### ПРЕДЛОЖЕННЫЙ ОТРЫВОК:
------

Процесс создания последних, – процесс очень медленный и сложный, тянущийся веками, в продолжение которых в первобытном и затем античном обществе накапливались технические изобретения, расчищавшие тернистый путь этого процесса. А тем временем прежние организаторы делали свое дело: старались новое вино влить в старые меха, новую экономическую жизнь приспособить к старым организационным рамкам.
   В переводе на язык технических отношений сущность охарактеризованного положения вещей сводилась к следующему. Новая техника, новые орудия производства одержали несомненную победу над старой техникой и старыми орудиями, т. е. получили широкое применение. Они революционизировали экономический строй, дифференцировали однородные по своему составу «социальные тела. Но все же одержанную ими победу нельзя назвать безусловной: они не смели с лица земли окончательно всех остатков старой техники. Произведенная ими общественная экономическая дифференциация общей массы населения не шла слишком далеко: в недрах первобытной общины обозначились обособленные ячейки, сгруппированные вокруг известного имущества (средств производства), но ячейки эти сохранили все же между собою в некоторых отношениях экономическую связь (напр., земельная территория осталась общей собственностью целого ряда родов или племен).
   По распространенному представлению, эволюция техники совершается по какому-то абсолютно прямолинейному пути, на котором нет ни одного сучка, ни одной задоринки. Происходит изобретение какого-нибудь орудия, значительно более усовершенствованного сравнительно с существующими, обещающего несомненные, большие выгоды; моментально его утилизируют, моментально оно вытесняет из обращения все другие орудия. Элемент борьбы, элемент сопротивления старых орудий и старой техники обыкновенно игнорируется.
   На самом деле, это чрезвычайно важный элемент. Он на каждом шагу дает о себе знать и при современном капиталистическом хозяйстве, когда технический процесс достиг высокой степени развития, когда техническая мысль работает с лихорадочной быстротой и технические открытия безостановочно следуют одно за другими. И все же, во многих случаях, наиболее усовершенствованной машине, составляющей «последнее слово науки» приходится подолгу ждать, пока ей окажут предпочтение перед ее соперницами, пока ей она сделается вершительницей судеб промышленности: зачастую капиталисты считают для себя выгоднее орудовать с машинами старого образца, думая выиграть на интенсивной эксплуатации рабочих. Классический пример: в экономии капиталиста-агрария пашут, сеют и убирают жатву при помощи примитивных орудий; а в амбаре владельца экономии стоят без употребления новейшие сельскохозяйственные машины: они поставлены туда единственно с целью угрозы рабочим. Если последние осмелятся возроптать на слишком нищенскую оплату их труда, или слишком тяжелые условия работы, кулак-аграрий обещается рассчитать немедленно непокорных и отворить двери амбара. Выгода, как вообще, понятие весьма и весьма растяжимое и ссылаться на нее надлежит с большею осмотрительностью.

------

### ЧТО НУЖНО СДЕЛАТЬ:
• a. Зачем, согласно отрывку, в амбаре владельца экономии стоят без употребления новейшие сельскохозяйственные машины?
• b. Повторите без изменений часть записей: от строки, содержащей «Where should I click to: Click the first», до строки, содержащей «pyautogui.click(x=140, y=478)», включая обе.

(Записи, выбранные из коллекции)
------

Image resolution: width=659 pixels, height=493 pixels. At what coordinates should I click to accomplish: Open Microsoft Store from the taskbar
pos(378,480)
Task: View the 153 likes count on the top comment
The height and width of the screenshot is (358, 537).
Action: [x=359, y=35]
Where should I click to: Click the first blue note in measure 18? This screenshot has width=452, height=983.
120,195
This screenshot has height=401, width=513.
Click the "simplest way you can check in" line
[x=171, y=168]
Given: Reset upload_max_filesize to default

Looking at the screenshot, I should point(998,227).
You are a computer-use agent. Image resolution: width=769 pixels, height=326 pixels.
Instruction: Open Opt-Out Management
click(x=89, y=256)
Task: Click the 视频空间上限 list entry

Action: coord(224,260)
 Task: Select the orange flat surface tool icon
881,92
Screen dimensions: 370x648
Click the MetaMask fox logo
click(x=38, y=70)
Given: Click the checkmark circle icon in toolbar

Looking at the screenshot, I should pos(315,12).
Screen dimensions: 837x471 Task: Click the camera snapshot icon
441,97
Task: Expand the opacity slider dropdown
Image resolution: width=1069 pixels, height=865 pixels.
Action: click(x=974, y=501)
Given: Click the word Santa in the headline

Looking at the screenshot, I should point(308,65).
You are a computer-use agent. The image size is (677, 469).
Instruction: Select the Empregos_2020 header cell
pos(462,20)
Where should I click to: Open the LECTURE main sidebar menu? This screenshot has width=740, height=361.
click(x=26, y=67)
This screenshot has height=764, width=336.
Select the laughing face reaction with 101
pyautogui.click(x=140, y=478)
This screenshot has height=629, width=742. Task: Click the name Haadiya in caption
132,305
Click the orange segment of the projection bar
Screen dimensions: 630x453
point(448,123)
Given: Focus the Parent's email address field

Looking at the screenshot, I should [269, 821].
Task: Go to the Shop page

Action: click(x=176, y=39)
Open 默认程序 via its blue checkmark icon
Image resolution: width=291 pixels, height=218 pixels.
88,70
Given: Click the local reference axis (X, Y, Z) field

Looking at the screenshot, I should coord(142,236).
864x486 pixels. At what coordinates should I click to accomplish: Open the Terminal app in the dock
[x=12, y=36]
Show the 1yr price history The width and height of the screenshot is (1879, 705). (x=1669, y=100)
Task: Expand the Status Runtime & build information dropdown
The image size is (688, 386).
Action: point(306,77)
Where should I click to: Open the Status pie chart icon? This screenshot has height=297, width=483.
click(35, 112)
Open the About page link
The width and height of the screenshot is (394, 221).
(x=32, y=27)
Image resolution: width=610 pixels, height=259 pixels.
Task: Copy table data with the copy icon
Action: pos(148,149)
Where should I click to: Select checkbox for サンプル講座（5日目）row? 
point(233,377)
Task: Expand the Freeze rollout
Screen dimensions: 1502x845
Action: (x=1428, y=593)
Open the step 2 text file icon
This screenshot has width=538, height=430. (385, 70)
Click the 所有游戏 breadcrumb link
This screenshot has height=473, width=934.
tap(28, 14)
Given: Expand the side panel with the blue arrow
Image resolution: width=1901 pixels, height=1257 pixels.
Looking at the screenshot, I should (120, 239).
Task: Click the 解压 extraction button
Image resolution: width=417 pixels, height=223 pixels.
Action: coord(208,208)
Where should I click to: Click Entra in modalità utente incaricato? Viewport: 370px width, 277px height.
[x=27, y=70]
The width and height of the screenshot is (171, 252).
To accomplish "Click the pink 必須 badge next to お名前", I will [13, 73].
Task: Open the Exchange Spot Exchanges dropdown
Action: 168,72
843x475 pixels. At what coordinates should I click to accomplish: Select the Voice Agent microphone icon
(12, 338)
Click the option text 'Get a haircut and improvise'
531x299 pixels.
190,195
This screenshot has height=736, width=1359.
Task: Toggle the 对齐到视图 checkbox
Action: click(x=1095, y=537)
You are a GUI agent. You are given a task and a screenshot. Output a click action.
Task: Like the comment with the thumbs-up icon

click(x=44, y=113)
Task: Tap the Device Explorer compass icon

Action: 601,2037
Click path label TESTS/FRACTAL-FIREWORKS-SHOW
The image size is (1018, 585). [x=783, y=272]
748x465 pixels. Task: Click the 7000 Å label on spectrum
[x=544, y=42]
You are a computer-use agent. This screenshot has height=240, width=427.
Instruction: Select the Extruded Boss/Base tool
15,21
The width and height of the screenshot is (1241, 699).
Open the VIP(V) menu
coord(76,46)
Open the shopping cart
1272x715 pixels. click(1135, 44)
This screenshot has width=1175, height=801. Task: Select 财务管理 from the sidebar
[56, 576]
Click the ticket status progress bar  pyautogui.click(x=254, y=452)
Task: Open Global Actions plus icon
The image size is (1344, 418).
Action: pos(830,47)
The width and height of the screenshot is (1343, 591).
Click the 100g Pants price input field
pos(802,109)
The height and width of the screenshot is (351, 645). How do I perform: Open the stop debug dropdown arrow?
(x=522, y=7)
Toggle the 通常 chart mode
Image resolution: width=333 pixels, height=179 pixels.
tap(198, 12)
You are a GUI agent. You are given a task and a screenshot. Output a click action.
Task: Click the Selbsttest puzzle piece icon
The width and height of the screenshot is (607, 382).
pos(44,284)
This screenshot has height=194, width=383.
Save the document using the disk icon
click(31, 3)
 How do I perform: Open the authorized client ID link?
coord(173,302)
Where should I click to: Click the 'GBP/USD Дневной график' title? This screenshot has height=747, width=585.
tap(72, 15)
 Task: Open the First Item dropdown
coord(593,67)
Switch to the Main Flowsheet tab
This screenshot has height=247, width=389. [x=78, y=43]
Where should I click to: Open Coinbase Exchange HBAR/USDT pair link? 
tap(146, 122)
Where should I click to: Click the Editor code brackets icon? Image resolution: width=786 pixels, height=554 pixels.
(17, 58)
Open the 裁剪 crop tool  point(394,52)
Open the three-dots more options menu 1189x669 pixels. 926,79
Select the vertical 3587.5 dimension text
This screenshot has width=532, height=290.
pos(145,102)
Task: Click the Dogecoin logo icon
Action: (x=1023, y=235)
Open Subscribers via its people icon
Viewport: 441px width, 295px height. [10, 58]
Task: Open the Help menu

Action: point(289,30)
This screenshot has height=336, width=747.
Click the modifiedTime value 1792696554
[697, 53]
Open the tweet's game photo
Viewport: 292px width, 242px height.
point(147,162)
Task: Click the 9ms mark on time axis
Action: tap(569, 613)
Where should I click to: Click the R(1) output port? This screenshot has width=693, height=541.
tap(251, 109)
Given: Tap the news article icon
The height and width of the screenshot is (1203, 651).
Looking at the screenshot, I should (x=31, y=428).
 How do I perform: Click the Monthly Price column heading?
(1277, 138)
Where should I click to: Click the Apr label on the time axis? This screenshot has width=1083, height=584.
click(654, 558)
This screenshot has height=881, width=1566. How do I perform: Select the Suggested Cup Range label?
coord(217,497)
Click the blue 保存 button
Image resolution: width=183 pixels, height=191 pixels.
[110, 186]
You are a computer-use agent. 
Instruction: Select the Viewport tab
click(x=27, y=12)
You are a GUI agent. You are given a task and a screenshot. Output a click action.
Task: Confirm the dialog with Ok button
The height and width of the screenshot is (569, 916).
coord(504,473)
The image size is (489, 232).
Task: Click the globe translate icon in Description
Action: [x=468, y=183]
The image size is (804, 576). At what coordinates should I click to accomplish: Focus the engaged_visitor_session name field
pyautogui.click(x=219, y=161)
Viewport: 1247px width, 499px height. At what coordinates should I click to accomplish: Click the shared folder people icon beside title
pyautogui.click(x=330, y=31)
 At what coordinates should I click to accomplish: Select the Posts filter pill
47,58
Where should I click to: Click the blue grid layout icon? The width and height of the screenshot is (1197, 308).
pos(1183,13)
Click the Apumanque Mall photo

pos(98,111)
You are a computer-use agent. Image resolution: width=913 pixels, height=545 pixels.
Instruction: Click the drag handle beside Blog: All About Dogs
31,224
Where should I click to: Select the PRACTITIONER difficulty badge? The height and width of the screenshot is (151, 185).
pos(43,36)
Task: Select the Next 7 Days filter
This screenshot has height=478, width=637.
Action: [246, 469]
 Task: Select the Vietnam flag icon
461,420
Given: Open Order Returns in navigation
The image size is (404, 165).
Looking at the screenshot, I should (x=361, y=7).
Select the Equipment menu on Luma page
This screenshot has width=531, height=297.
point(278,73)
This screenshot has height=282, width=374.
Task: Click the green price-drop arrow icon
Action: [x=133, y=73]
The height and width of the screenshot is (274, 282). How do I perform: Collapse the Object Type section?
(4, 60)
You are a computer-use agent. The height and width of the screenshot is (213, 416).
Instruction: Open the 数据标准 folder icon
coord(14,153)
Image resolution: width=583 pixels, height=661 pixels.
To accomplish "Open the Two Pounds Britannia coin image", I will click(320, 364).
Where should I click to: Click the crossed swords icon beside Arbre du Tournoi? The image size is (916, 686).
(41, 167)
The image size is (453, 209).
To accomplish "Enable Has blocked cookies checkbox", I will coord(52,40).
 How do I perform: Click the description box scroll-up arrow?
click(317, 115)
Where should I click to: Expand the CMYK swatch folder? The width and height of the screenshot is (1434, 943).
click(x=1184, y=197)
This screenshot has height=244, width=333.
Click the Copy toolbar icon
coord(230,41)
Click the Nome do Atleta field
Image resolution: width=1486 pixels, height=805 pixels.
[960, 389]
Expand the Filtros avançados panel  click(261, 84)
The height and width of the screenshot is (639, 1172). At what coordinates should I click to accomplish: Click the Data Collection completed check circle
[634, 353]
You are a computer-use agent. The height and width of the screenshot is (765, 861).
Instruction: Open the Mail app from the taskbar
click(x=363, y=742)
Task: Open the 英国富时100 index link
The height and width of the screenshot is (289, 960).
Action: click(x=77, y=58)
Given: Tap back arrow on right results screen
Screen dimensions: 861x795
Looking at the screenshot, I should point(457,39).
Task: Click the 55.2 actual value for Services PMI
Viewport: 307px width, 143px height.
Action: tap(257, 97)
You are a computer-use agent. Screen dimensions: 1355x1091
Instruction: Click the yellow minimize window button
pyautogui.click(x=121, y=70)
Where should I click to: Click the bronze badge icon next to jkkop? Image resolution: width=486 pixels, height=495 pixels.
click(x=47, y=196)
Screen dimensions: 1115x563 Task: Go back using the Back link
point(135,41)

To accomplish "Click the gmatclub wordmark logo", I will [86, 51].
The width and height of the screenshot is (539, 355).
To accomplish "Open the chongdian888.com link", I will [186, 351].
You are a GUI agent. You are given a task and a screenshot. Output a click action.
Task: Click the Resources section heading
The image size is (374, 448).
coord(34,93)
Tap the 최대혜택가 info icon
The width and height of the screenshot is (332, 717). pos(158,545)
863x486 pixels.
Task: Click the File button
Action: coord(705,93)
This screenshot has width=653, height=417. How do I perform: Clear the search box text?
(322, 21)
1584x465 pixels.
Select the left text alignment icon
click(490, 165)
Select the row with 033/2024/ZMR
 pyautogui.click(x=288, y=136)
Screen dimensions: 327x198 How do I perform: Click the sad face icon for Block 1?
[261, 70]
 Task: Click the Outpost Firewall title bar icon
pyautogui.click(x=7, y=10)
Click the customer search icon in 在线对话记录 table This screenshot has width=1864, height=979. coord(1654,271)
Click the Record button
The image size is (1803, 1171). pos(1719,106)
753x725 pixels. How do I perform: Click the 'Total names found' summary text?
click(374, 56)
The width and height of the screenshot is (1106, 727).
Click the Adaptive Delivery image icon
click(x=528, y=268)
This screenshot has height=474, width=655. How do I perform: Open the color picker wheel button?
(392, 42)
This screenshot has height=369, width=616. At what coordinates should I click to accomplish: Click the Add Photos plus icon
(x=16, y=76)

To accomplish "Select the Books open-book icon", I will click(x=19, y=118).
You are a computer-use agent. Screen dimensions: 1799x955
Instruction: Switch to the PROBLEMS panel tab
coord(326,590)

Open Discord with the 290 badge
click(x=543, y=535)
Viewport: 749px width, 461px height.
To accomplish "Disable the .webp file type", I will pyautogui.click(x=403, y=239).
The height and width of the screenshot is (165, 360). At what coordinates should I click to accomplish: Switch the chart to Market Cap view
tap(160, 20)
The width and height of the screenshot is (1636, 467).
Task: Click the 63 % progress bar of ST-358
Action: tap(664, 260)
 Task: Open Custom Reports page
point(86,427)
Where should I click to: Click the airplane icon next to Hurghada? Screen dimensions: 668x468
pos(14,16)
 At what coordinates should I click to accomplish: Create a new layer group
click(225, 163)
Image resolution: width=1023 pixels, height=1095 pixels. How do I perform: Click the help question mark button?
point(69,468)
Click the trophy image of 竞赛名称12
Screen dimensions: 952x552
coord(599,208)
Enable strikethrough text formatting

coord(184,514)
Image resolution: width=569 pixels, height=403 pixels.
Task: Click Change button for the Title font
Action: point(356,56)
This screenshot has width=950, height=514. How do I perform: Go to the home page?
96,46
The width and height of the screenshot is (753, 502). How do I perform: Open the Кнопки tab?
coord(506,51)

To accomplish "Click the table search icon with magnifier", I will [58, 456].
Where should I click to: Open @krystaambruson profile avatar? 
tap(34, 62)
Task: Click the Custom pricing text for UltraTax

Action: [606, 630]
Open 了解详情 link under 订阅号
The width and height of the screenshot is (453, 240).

------

### ОТВЕТЫ:
• a. Они поставлены туда единственно с целью угрозы рабочим.

• b.
Where should I click to: Click the first blue note in measure 18? This screenshot has width=452, height=983.
120,195
This screenshot has height=401, width=513.
Click the "simplest way you can check in" line
[x=171, y=168]
Given: Reset upload_max_filesize to default

Looking at the screenshot, I should point(998,227).
You are a computer-use agent. Image resolution: width=769 pixels, height=326 pixels.
Instruction: Open Opt-Out Management
click(x=89, y=256)
Task: Click the 视频空间上限 list entry

Action: coord(224,260)
 Task: Select the orange flat surface tool icon
881,92
Screen dimensions: 370x648
Click the MetaMask fox logo
click(x=38, y=70)
Given: Click the checkmark circle icon in toolbar

Looking at the screenshot, I should pos(315,12).
Screen dimensions: 837x471 Task: Click the camera snapshot icon
441,97
Task: Expand the opacity slider dropdown
Image resolution: width=1069 pixels, height=865 pixels.
Action: click(x=974, y=501)
Given: Click the word Santa in the headline

Looking at the screenshot, I should point(308,65).
You are a computer-use agent. The image size is (677, 469).
Instruction: Select the Empregos_2020 header cell
pos(462,20)
Where should I click to: Open the LECTURE main sidebar menu? This screenshot has width=740, height=361.
click(x=26, y=67)
This screenshot has height=764, width=336.
Select the laughing face reaction with 101
pyautogui.click(x=140, y=478)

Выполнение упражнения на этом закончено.